Segment Open

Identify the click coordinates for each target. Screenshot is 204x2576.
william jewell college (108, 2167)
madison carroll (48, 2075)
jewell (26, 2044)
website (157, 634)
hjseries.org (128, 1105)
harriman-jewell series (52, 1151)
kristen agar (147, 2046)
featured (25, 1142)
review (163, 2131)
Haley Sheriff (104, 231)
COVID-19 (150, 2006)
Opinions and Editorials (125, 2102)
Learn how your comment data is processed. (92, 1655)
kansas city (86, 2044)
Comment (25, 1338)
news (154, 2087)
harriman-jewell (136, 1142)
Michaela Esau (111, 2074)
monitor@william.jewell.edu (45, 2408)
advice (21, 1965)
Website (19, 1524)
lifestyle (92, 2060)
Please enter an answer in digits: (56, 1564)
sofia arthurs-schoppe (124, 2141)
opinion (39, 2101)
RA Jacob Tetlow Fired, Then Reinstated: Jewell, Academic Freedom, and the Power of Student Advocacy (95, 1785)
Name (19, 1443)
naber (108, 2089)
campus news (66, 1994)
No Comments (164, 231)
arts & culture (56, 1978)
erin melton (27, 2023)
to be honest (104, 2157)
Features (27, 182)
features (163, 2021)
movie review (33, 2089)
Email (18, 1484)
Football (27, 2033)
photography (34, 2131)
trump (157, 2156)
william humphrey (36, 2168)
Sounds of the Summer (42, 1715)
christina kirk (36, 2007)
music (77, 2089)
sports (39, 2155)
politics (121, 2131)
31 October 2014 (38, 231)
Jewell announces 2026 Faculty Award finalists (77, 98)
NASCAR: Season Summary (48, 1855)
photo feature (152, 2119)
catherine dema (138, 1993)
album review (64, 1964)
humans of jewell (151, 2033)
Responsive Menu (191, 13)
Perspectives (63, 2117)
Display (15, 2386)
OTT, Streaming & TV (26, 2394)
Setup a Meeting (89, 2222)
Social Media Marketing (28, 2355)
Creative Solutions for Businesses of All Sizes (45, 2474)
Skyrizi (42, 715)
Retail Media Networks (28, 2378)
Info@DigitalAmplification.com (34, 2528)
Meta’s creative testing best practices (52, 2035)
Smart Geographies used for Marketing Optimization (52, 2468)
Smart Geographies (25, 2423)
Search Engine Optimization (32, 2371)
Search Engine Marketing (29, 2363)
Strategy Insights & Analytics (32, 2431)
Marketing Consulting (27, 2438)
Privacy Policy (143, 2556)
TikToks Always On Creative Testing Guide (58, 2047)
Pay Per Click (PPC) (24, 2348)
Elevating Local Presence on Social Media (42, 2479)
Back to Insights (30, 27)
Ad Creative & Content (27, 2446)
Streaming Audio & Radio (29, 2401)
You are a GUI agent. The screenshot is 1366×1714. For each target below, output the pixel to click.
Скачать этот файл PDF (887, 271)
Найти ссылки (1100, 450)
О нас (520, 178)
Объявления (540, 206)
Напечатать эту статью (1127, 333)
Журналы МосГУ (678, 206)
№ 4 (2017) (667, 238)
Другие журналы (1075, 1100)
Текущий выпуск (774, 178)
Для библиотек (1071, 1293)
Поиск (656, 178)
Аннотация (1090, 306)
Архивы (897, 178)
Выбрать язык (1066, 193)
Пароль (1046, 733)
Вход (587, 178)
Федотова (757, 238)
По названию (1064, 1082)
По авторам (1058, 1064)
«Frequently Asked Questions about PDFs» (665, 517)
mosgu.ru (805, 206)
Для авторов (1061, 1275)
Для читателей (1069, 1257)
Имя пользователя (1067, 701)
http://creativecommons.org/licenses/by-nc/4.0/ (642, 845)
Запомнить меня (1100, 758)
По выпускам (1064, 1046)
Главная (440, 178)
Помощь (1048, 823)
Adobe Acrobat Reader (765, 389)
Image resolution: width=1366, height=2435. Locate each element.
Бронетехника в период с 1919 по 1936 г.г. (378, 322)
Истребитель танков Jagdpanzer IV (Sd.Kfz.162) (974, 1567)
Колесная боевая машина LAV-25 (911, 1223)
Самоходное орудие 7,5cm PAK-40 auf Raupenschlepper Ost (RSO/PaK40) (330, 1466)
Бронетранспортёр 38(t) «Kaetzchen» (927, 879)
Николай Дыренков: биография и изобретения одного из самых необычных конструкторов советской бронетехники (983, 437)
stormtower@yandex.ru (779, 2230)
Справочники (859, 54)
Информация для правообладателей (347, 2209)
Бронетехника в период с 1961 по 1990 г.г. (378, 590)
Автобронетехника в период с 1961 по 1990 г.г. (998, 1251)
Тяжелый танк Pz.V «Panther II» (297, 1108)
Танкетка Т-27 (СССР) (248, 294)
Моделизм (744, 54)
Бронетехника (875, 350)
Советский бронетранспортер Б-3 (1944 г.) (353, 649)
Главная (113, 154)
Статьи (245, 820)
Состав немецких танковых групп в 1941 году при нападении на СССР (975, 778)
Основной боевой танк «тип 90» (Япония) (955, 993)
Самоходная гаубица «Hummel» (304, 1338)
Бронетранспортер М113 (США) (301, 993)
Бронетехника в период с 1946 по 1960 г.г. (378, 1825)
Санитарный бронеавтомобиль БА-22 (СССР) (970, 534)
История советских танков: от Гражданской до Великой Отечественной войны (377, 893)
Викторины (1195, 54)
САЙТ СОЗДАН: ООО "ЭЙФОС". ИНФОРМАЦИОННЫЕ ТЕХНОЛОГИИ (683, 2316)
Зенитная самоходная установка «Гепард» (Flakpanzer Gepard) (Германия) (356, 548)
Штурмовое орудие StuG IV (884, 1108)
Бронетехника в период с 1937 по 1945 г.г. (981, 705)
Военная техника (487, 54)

Segment Closed

■ **Work order**:
Reproduce only what lies between the start of the listing above and the end of the line containing "featured (25, 1142)", keeping every line exact.

■ **Written response**:
Identify the click coordinates for each target. Screenshot is 204x2576.
william jewell college (108, 2167)
madison carroll (48, 2075)
jewell (26, 2044)
website (157, 634)
hjseries.org (128, 1105)
harriman-jewell series (52, 1151)
kristen agar (147, 2046)
featured (25, 1142)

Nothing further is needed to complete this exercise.